== Problem statement ==
Please convert the records into a two-column CSV with the headers input and output, covering only the stretch from the start of the records through the line containing "coord(170,115)". Give one row for each record, with its text and its answer each in a single quoted field and line breaks replaced by spaces.

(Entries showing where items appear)

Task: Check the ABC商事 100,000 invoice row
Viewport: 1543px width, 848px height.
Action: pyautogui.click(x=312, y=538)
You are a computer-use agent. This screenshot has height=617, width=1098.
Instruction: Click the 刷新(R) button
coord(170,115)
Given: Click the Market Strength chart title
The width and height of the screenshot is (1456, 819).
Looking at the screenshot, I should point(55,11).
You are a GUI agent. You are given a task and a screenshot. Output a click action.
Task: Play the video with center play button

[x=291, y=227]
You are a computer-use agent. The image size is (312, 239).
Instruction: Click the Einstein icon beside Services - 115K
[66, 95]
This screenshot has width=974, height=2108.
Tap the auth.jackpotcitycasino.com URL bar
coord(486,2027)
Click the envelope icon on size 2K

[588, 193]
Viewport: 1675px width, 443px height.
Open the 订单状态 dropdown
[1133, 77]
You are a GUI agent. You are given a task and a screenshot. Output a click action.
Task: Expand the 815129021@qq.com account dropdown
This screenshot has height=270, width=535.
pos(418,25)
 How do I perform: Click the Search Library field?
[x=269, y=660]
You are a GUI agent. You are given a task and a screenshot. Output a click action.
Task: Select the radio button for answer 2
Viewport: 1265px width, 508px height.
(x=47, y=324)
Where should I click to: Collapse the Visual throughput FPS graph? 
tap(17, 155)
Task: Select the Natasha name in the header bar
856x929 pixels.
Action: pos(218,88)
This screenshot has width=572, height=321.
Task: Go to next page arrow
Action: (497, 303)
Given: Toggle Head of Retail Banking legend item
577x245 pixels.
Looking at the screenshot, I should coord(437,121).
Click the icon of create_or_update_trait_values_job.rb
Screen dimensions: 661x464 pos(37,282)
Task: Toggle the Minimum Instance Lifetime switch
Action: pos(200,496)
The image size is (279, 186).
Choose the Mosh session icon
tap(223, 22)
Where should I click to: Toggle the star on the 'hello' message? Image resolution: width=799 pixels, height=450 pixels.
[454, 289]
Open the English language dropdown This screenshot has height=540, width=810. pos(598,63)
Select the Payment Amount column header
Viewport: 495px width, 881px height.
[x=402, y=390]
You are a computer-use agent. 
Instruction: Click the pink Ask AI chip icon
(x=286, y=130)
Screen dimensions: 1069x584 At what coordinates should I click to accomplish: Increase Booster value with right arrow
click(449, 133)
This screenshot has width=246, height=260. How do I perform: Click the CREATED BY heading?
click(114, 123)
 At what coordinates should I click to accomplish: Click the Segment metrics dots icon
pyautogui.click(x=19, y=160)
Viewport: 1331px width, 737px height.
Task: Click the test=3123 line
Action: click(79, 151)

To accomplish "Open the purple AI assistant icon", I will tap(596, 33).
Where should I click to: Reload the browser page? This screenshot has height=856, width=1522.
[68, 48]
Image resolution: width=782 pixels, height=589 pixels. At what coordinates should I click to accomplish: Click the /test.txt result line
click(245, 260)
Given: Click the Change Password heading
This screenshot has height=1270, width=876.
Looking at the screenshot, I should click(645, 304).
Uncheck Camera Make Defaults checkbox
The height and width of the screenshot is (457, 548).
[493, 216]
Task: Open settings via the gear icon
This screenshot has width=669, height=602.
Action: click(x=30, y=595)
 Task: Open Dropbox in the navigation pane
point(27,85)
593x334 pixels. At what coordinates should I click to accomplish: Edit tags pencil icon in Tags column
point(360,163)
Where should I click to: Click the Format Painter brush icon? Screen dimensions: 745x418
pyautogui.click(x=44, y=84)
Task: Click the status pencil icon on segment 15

== Result below ==
input,output
"Task: Check the ABC商事 100,000 invoice row Viewport: 1543px width, 848px height.","Action: pyautogui.click(x=312, y=538)"
"You are a computer-use agent. This screenshot has height=617, width=1098. Instruction: Click the 刷新(R) button","coord(170,115)"